#### [HOW TO COMPLETE THIS TASK]
In the records below, find the line that contains "Given: Expand the". Retype that line and all the lines after it through the end, leaving out the pictures.

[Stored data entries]
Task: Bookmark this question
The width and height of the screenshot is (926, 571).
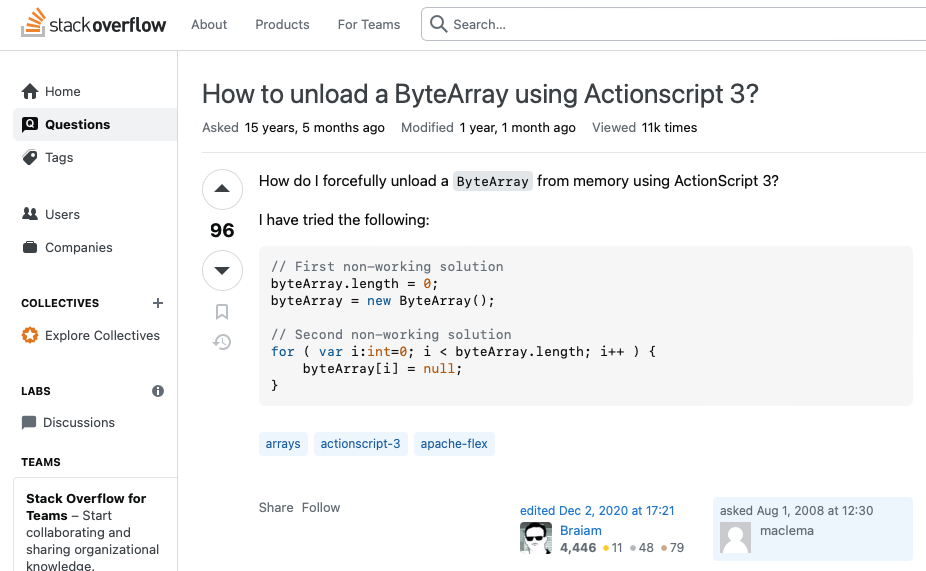Action: [222, 312]
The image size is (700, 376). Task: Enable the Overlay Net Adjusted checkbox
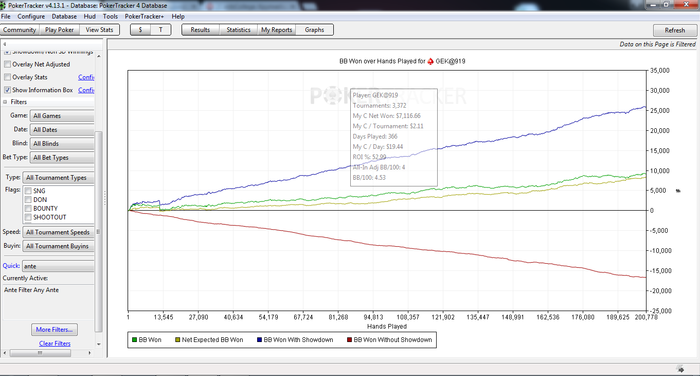pos(7,64)
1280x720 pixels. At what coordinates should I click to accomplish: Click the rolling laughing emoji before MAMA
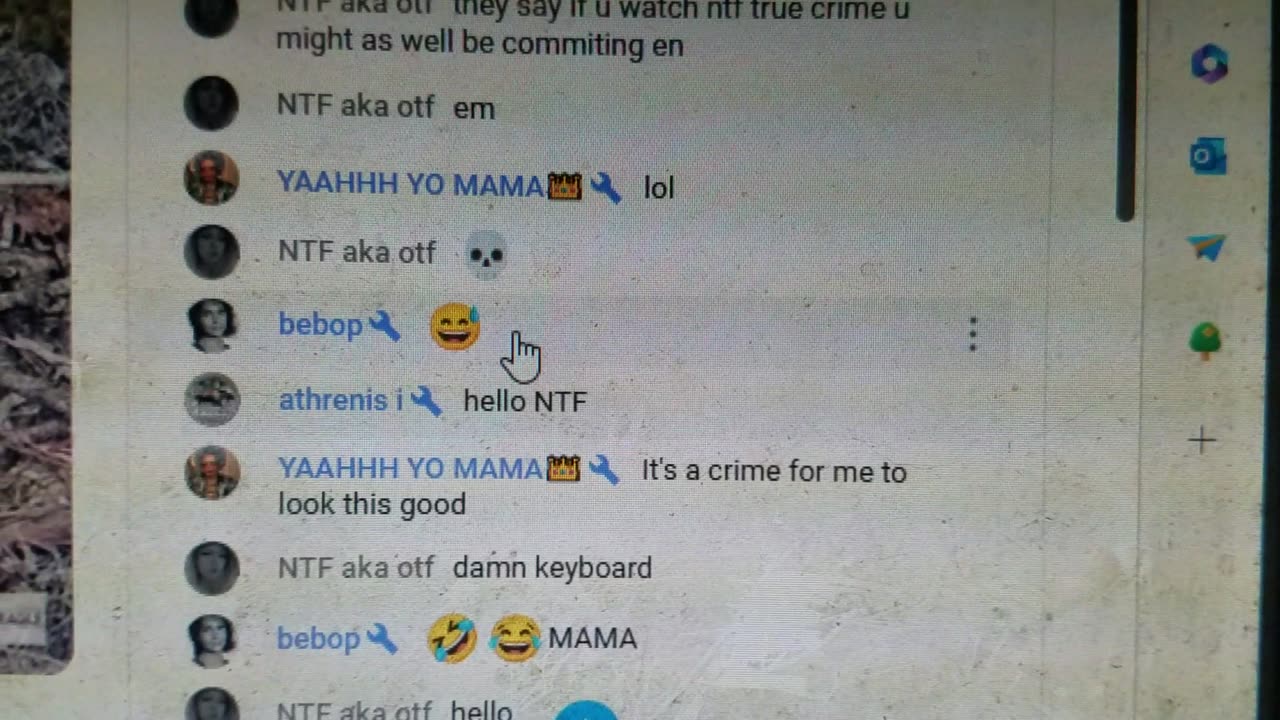[451, 639]
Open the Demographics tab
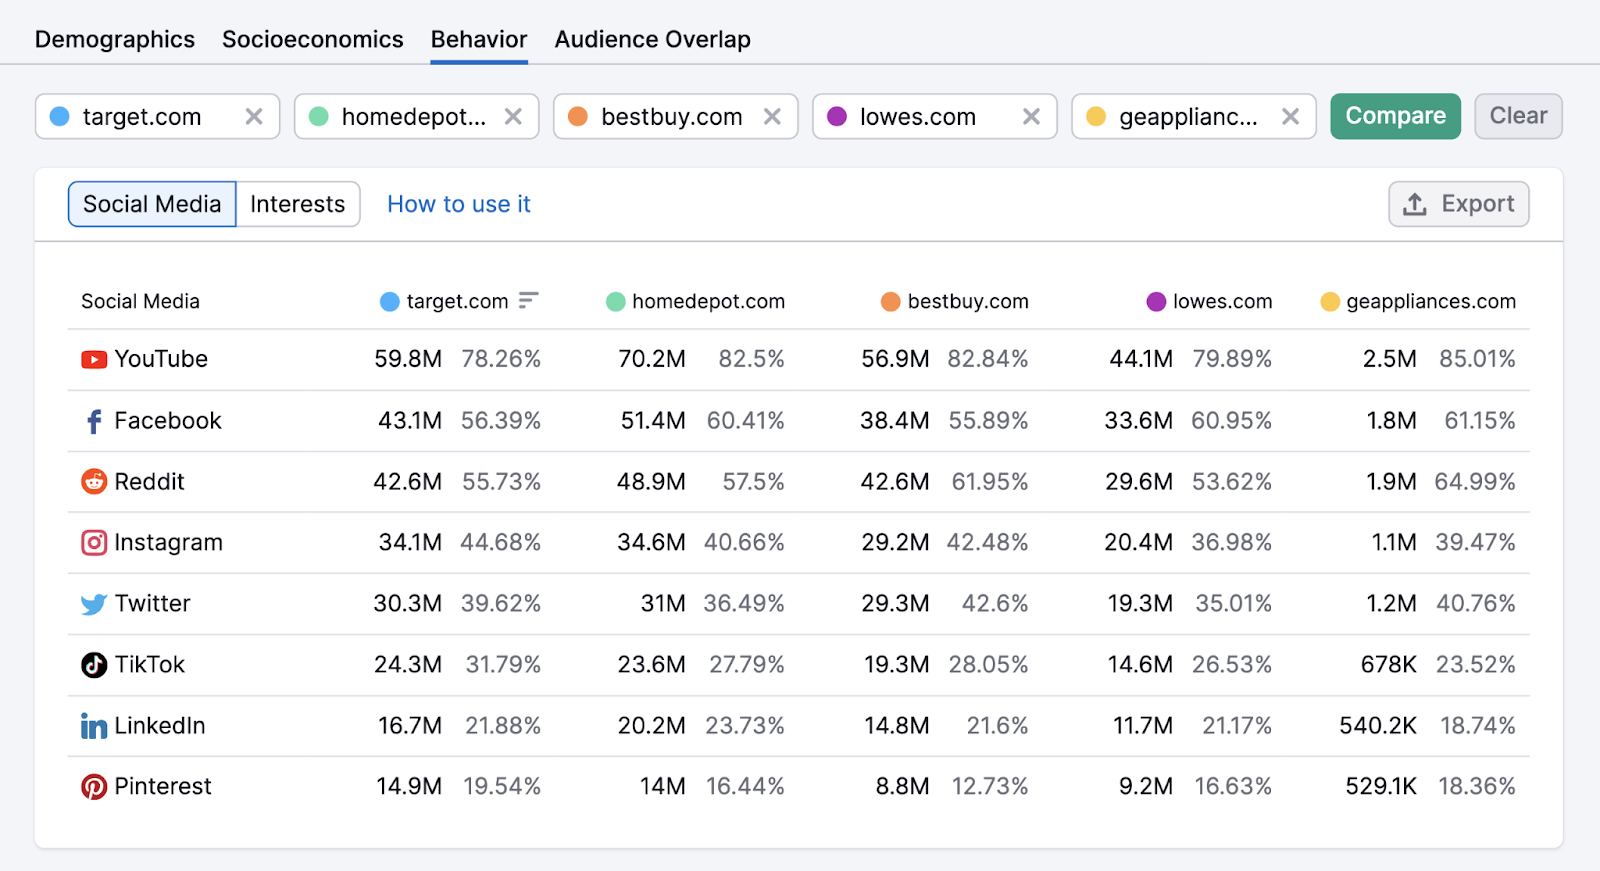 coord(115,40)
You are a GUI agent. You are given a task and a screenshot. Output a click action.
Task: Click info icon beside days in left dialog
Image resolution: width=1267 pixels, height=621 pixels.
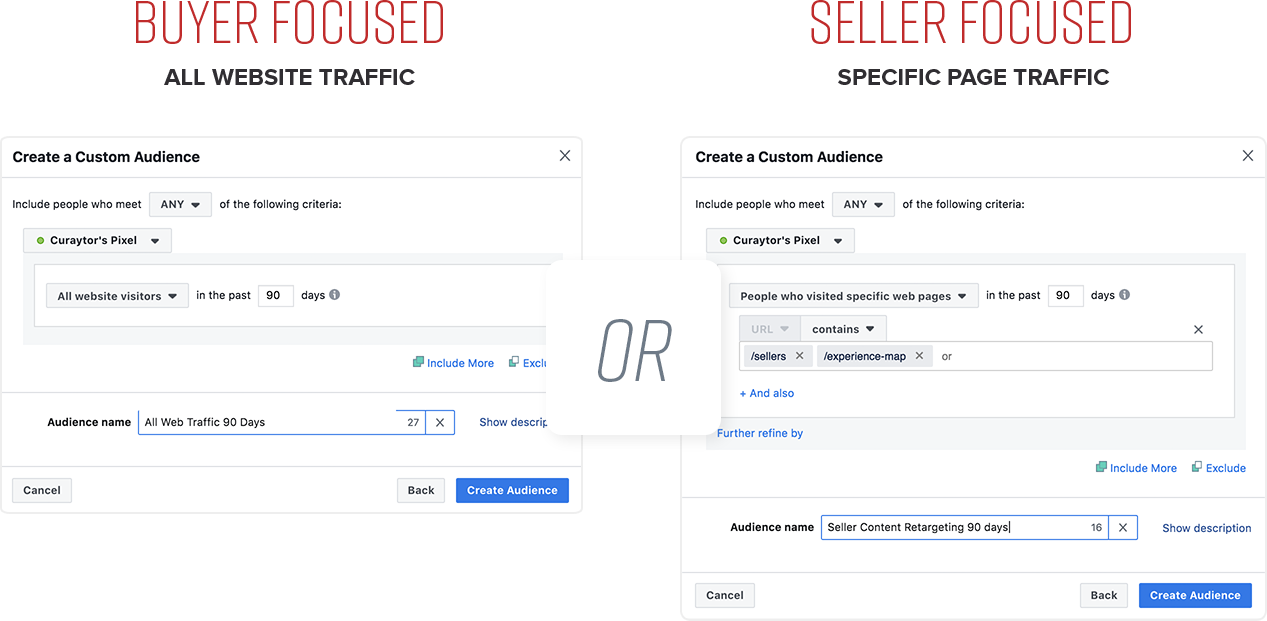[x=334, y=295]
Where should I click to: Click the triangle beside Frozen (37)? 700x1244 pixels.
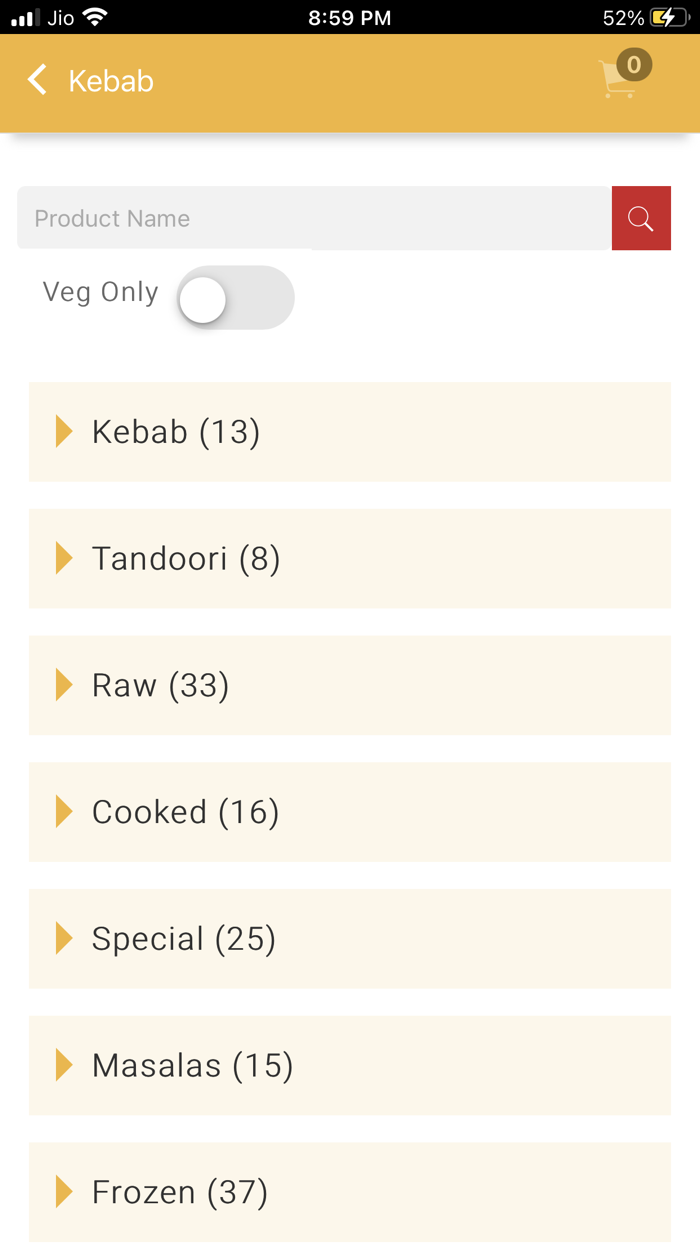click(64, 1192)
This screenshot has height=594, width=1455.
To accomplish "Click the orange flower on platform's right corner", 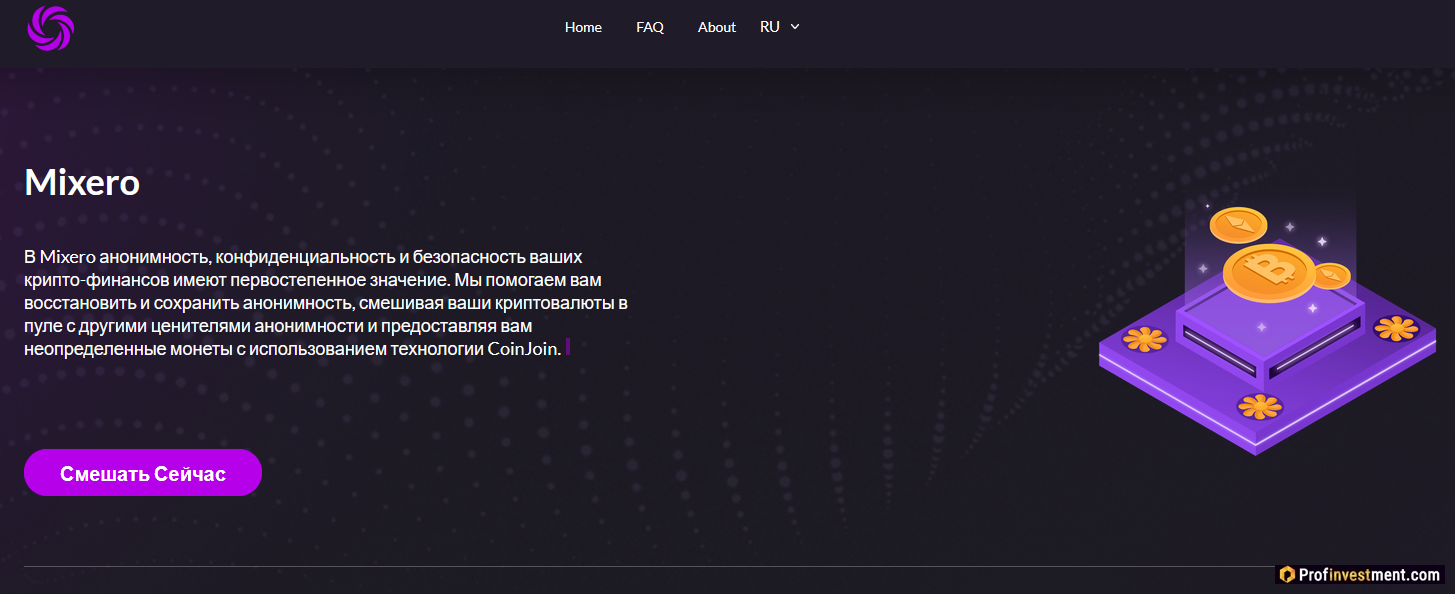I will 1395,328.
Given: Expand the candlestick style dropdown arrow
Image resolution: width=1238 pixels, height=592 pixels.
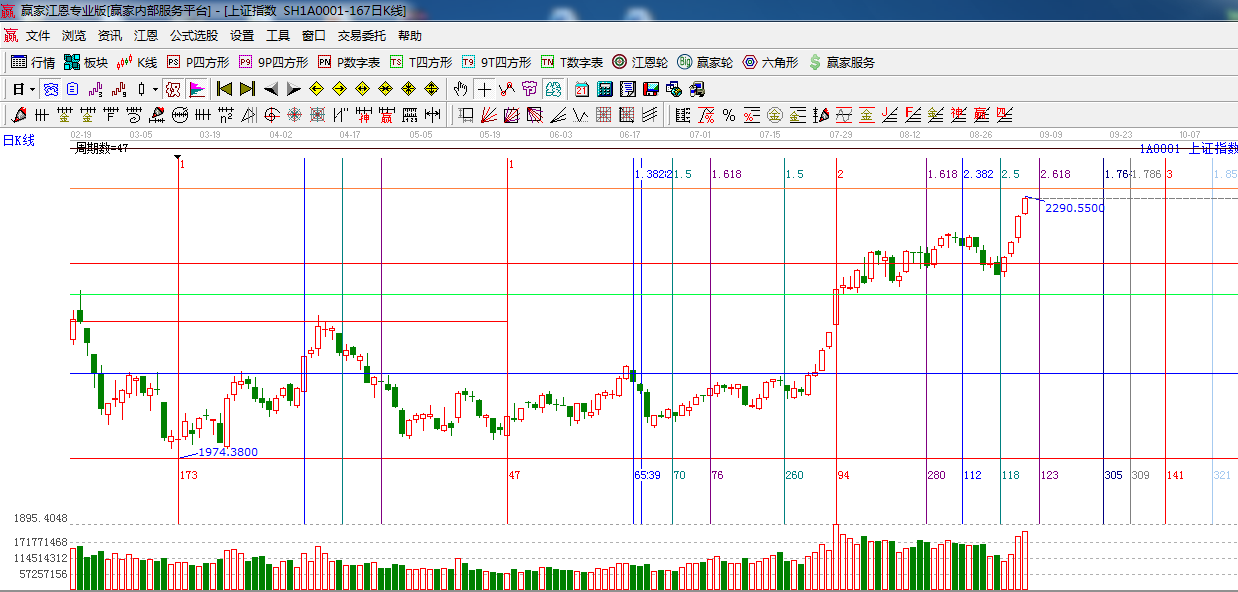Looking at the screenshot, I should 155,89.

#### [RESULT OF THE EXERCISE]
Given: Expand the candlestick style dropdown arrow
Image resolution: width=1238 pixels, height=592 pixels.
Looking at the screenshot, I should 155,89.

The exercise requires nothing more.